__Requirement__. Below are some entries. Repeat exactly the lines from the one with "Image resolution: width=762" through the one with "Task: Click member name 善良的军哥", and only those.
== Segment start ==
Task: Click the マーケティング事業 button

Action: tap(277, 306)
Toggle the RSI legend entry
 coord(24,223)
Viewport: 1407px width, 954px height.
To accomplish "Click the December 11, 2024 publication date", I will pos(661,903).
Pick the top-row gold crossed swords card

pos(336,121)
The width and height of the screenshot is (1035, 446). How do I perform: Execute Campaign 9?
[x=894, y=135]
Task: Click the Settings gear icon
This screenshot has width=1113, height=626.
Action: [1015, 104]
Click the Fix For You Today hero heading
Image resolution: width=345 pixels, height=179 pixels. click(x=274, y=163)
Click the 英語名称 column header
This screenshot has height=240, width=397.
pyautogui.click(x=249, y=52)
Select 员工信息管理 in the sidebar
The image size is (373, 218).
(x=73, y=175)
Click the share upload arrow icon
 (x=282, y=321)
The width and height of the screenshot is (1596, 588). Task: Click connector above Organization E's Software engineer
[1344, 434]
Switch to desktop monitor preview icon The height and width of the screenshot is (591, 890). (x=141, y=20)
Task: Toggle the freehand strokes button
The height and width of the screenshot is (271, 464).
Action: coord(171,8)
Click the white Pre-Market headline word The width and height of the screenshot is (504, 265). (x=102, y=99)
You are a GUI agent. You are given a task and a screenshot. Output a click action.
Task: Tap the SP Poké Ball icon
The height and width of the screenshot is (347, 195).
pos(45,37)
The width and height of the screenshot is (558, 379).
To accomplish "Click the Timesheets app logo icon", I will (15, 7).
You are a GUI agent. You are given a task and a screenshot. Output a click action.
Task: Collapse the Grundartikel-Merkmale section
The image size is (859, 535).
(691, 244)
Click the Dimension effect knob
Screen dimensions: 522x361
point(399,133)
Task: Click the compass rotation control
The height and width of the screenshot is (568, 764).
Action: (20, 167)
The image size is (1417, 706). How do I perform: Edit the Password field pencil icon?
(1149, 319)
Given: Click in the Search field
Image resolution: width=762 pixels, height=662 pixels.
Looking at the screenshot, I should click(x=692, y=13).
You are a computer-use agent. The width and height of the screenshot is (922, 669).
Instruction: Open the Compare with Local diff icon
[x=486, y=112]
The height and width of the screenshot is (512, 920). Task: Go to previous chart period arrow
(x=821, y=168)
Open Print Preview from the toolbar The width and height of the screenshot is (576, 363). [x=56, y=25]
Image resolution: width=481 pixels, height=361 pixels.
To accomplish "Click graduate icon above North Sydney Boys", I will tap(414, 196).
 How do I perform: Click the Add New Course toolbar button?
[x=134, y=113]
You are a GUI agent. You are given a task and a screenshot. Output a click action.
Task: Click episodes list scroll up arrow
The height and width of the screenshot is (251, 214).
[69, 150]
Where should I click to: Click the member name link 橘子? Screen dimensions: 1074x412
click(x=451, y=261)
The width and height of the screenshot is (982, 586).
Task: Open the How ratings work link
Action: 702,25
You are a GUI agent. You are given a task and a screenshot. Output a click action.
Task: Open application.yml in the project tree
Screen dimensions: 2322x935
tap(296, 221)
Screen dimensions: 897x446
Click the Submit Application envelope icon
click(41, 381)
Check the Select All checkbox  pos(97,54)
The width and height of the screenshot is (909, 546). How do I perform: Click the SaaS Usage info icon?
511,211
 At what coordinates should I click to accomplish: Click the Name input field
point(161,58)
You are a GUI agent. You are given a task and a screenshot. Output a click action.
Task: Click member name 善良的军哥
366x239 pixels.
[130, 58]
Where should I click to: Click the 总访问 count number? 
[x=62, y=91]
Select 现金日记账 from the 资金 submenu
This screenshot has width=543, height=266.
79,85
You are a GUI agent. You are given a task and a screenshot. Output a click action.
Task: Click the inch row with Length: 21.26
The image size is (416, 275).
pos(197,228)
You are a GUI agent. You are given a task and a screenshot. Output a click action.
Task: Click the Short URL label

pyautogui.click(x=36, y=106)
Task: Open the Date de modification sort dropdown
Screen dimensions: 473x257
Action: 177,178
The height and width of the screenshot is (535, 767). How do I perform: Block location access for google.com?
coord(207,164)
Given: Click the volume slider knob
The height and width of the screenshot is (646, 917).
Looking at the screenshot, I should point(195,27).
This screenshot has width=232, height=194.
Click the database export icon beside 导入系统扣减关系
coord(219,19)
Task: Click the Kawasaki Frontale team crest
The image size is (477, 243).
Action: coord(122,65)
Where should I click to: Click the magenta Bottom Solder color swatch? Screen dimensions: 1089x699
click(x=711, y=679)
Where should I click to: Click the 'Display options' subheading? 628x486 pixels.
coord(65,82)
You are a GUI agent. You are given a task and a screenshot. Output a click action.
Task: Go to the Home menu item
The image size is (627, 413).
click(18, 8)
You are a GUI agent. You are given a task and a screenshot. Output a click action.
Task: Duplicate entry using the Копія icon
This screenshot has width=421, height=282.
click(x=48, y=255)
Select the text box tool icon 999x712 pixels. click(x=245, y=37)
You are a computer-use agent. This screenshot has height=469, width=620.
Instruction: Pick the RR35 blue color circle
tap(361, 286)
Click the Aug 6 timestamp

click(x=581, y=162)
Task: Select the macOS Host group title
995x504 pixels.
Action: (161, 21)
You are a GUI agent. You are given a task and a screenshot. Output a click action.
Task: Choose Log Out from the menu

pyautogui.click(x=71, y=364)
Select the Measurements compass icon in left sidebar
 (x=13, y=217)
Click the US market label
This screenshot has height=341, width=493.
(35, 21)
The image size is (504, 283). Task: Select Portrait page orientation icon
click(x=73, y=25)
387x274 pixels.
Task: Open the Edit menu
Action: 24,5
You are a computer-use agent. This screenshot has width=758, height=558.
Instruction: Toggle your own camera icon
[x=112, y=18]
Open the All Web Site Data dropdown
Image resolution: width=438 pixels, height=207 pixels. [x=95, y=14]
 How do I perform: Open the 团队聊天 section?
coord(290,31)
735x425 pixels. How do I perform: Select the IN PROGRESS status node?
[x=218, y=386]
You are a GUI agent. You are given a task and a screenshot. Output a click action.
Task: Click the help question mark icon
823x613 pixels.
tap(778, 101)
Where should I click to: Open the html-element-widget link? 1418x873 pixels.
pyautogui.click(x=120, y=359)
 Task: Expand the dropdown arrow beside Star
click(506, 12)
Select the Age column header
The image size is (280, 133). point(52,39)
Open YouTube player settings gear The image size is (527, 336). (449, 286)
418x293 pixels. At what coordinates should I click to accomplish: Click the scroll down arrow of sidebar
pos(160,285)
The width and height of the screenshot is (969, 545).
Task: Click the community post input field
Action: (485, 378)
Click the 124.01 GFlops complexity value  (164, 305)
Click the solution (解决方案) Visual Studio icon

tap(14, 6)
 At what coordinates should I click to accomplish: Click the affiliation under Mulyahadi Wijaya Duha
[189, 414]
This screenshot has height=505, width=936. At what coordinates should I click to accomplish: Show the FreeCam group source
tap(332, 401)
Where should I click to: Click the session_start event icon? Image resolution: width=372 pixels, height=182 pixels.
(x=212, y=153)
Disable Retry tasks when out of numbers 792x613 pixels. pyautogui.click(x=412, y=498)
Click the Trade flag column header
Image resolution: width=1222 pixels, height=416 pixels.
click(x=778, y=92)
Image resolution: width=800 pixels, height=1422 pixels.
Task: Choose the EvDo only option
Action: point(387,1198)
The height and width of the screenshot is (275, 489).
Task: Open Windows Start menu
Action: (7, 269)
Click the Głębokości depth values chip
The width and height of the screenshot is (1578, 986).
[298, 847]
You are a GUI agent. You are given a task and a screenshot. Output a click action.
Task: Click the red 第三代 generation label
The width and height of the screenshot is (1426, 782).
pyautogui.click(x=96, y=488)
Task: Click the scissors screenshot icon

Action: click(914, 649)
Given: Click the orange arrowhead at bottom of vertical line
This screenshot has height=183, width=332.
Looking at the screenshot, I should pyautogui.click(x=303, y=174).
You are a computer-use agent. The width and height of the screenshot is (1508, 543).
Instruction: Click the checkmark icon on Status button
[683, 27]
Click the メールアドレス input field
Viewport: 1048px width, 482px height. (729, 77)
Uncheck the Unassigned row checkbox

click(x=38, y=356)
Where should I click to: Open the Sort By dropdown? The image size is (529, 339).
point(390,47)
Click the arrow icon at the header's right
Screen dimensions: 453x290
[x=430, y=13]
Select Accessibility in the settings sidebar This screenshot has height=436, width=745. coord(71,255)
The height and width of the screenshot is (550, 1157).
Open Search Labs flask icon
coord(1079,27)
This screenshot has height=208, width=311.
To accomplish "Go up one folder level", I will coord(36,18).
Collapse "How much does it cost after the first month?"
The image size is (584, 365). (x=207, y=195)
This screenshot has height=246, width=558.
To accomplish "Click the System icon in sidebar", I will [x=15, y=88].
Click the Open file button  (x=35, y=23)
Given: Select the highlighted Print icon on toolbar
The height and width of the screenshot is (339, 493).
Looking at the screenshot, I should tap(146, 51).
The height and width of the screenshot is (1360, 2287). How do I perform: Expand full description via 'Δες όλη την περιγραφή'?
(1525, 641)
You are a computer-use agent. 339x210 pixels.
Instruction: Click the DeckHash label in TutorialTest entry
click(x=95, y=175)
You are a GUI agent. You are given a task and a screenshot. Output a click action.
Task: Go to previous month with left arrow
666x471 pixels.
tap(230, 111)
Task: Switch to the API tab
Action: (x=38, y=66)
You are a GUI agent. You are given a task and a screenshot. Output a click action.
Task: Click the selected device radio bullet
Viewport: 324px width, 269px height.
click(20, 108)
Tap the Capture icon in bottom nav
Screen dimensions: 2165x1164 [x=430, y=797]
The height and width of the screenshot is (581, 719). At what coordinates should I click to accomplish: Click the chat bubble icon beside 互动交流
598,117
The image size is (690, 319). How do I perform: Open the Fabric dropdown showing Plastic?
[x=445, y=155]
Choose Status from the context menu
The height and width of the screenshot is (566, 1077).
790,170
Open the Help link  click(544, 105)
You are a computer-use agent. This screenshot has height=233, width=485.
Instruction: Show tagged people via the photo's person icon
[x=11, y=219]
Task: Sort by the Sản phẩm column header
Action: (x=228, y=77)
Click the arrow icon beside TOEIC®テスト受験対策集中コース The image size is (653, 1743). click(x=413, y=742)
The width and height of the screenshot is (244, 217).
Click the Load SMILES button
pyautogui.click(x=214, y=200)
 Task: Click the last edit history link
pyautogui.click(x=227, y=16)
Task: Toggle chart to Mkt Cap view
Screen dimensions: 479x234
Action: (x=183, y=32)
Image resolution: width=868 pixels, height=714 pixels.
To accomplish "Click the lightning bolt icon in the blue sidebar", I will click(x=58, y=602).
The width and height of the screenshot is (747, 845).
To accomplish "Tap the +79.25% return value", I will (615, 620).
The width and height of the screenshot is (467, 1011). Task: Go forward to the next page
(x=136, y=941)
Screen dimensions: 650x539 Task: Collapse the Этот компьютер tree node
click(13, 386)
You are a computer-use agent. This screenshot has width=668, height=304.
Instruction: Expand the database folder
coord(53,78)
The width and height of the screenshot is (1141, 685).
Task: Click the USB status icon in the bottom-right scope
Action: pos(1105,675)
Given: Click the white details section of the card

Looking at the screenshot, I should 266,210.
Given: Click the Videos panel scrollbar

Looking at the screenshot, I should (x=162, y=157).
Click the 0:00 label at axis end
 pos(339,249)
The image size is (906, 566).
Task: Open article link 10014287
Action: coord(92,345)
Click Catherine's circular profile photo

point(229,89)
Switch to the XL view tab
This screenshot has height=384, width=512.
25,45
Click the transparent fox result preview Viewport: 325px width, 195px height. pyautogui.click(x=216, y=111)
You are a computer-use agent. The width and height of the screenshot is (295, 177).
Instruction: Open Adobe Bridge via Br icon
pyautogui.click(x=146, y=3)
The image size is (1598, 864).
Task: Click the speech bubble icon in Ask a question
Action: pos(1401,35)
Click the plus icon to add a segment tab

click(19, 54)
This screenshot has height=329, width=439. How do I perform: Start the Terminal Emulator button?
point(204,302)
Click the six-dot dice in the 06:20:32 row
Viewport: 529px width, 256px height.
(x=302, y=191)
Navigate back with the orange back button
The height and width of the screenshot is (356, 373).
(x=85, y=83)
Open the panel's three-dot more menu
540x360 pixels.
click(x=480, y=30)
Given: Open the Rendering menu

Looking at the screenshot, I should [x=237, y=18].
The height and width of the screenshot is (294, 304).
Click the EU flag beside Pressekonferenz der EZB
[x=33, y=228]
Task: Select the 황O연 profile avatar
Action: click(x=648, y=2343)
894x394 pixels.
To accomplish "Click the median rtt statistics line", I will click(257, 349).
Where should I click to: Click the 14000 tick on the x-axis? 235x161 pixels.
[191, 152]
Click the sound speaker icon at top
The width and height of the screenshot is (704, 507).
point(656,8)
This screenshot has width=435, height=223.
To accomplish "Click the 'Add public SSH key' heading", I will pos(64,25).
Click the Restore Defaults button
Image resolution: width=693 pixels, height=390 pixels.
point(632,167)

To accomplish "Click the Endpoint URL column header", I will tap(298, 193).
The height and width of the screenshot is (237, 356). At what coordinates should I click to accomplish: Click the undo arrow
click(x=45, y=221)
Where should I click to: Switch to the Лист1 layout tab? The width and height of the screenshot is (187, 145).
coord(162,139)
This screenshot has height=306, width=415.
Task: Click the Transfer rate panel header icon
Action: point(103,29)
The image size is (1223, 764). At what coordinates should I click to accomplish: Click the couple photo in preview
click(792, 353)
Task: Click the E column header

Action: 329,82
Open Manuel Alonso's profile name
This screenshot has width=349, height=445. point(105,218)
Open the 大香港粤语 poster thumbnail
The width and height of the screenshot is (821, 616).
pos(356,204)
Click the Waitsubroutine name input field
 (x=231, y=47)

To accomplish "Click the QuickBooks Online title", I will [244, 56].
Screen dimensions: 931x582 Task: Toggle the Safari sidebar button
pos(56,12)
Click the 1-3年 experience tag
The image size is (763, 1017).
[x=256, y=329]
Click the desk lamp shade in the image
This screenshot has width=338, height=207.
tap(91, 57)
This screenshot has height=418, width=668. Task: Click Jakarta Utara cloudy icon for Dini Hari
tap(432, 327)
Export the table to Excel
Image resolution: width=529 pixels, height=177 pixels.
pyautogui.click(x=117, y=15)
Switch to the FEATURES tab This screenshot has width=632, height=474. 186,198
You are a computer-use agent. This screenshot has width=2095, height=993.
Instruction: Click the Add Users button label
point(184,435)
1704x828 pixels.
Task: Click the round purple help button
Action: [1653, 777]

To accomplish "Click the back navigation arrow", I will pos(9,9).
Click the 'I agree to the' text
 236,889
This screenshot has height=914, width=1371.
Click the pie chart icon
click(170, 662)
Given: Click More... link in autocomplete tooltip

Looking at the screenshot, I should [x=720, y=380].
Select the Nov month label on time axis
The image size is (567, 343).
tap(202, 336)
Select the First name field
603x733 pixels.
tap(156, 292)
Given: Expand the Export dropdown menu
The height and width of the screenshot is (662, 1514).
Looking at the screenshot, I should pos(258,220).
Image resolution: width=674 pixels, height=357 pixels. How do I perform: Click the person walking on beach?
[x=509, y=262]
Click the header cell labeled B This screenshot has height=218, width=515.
== Segment end ==
__Answer below__.
Image resolution: width=762 pixels, height=662 pixels.
Looking at the screenshot, I should click(x=692, y=13).
You are a computer-use agent. The width and height of the screenshot is (922, 669).
Instruction: Open the Compare with Local diff icon
[x=486, y=112]
The height and width of the screenshot is (512, 920). Task: Go to previous chart period arrow
(x=821, y=168)
Open Print Preview from the toolbar The width and height of the screenshot is (576, 363). [x=56, y=25]
Image resolution: width=481 pixels, height=361 pixels.
To accomplish "Click graduate icon above North Sydney Boys", I will tap(414, 196).
 How do I perform: Click the Add New Course toolbar button?
[x=134, y=113]
You are a GUI agent. You are given a task and a screenshot. Output a click action.
Task: Click episodes list scroll up arrow
The height and width of the screenshot is (251, 214).
[69, 150]
Where should I click to: Click the member name link 橘子? Screen dimensions: 1074x412
click(x=451, y=261)
The width and height of the screenshot is (982, 586).
Task: Open the How ratings work link
Action: 702,25
You are a GUI agent. You are given a task and a screenshot. Output a click action.
Task: Open application.yml in the project tree
Screen dimensions: 2322x935
tap(296, 221)
Screen dimensions: 897x446
Click the Submit Application envelope icon
click(41, 381)
Check the Select All checkbox  pos(97,54)
The width and height of the screenshot is (909, 546). How do I perform: Click the SaaS Usage info icon?
511,211
 At what coordinates should I click to accomplish: Click the Name input field
point(161,58)
You are a GUI agent. You are given a task and a screenshot. Output a click action.
Task: Click member name 善良的军哥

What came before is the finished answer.